If your brand was a person, what are four to six adjectives you would use to describe it?
Is your organization serious and learned? Is it fun and saucy? Is it calm and in command?
Understanding your nonprofit’s origin story should help you as you develop these adjectives that will become your brand personality. The two should match – and in fact, all of the writing from your organization (blog posts, web copy, social media posts, speeches, and even press releases to some degree) should match your nonprofit brand personality.
Finally, these adjectives will help anyone who is communicating about your nonprofit be consistent now and in the future.
So get together, with your staff and maybe also your board, and discuss the adjectives that describe your brand.
If you need a place to start or a list to sort through, search the web for “brand personality adjectives.”
Compelling origin story + defined brand personality = solid communications foundation
Knowing your nonprofit origin story and brand personality will be immensely helpful both inside and outside of your organization.

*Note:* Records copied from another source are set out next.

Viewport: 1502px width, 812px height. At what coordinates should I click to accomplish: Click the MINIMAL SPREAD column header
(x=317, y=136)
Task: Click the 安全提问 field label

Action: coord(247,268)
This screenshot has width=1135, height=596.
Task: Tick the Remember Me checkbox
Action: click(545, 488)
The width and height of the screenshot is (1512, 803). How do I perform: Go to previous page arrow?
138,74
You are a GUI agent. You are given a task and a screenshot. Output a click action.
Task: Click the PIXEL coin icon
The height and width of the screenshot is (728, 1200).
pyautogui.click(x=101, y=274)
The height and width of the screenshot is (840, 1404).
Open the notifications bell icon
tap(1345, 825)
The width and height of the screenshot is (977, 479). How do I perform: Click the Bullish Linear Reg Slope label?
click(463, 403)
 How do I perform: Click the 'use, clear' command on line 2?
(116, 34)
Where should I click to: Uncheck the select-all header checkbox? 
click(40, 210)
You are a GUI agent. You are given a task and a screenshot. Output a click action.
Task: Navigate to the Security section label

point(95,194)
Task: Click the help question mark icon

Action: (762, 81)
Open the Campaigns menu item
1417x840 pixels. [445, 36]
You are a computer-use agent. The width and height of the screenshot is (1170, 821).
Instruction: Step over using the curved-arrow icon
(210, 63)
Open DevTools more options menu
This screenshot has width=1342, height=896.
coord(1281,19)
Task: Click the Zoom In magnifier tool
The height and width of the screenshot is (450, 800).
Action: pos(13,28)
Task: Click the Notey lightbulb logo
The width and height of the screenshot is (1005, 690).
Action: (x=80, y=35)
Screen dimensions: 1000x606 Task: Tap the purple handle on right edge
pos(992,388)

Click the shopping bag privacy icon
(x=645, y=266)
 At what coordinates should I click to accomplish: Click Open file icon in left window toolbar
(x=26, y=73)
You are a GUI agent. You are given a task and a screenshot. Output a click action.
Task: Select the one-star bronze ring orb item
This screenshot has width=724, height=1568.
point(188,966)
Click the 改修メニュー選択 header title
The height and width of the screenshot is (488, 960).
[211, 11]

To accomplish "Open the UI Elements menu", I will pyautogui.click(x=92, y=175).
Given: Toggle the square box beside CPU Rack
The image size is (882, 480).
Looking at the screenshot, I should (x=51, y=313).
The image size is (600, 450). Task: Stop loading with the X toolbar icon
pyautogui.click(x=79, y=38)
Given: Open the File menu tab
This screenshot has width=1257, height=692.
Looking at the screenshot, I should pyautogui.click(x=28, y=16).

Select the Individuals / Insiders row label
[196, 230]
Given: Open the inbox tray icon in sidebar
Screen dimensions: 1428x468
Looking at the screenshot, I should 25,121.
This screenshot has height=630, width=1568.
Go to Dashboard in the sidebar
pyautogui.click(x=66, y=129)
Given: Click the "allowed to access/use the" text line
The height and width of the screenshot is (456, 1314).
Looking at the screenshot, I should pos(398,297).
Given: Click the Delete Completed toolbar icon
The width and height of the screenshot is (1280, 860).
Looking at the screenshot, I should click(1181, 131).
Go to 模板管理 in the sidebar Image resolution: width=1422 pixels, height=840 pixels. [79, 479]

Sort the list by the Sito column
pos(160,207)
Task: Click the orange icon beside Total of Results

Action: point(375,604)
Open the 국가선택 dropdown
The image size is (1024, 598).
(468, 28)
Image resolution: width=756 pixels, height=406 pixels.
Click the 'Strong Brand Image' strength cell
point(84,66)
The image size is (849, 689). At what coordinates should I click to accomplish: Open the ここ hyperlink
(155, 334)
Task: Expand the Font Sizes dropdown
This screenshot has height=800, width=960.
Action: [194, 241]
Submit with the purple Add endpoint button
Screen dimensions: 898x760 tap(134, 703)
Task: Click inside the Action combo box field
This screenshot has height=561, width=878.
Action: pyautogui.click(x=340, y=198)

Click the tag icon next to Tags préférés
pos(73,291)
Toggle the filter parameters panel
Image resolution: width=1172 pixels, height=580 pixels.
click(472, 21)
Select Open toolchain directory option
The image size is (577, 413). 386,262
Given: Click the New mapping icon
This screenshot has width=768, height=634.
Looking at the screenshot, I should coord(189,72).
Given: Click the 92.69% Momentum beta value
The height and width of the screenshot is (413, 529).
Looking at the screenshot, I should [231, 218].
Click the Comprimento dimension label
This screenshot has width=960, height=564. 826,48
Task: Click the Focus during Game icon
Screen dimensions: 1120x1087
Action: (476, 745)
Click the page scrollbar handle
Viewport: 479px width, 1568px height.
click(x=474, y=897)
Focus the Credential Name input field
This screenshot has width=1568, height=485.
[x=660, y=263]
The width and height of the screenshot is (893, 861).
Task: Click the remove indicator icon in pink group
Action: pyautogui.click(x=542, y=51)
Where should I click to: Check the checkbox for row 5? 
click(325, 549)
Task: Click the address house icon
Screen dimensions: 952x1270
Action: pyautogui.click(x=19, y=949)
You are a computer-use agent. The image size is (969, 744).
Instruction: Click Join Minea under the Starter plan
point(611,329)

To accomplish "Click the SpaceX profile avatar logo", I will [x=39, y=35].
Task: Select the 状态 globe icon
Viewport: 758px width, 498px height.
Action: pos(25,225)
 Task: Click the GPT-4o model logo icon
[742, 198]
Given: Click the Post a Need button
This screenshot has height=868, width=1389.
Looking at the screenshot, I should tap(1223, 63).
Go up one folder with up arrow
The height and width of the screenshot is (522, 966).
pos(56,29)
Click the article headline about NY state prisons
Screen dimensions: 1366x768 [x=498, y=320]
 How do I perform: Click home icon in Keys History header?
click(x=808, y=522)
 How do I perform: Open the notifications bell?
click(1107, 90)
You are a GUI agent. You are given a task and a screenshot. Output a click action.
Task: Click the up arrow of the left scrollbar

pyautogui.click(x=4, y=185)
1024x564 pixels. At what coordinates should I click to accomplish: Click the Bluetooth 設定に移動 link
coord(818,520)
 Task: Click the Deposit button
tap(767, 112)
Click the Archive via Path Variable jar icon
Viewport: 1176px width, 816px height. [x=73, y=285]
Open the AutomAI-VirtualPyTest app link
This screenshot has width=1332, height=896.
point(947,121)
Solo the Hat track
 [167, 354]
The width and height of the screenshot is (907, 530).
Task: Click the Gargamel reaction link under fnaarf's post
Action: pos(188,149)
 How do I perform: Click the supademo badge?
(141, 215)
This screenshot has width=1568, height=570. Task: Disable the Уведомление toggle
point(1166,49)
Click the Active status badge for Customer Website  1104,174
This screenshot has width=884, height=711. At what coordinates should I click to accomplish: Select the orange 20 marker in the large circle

First, they help hone an organization’s internal and external culture.
You should ensure your staff, board, and volunteers know your origin story and can repeat the general gist of it. These folks are your ambassadors, and if they don’t know your origin story, no one else will.
Moreover, when your communications are not quite on the mark, having a consensus about your nonprofit’s brand personality can help your team identify and communicate what went wrong.
Reiterating your brand’s personality and ensuring everyone who talks about your organization is aligned can help avoid future mishaps.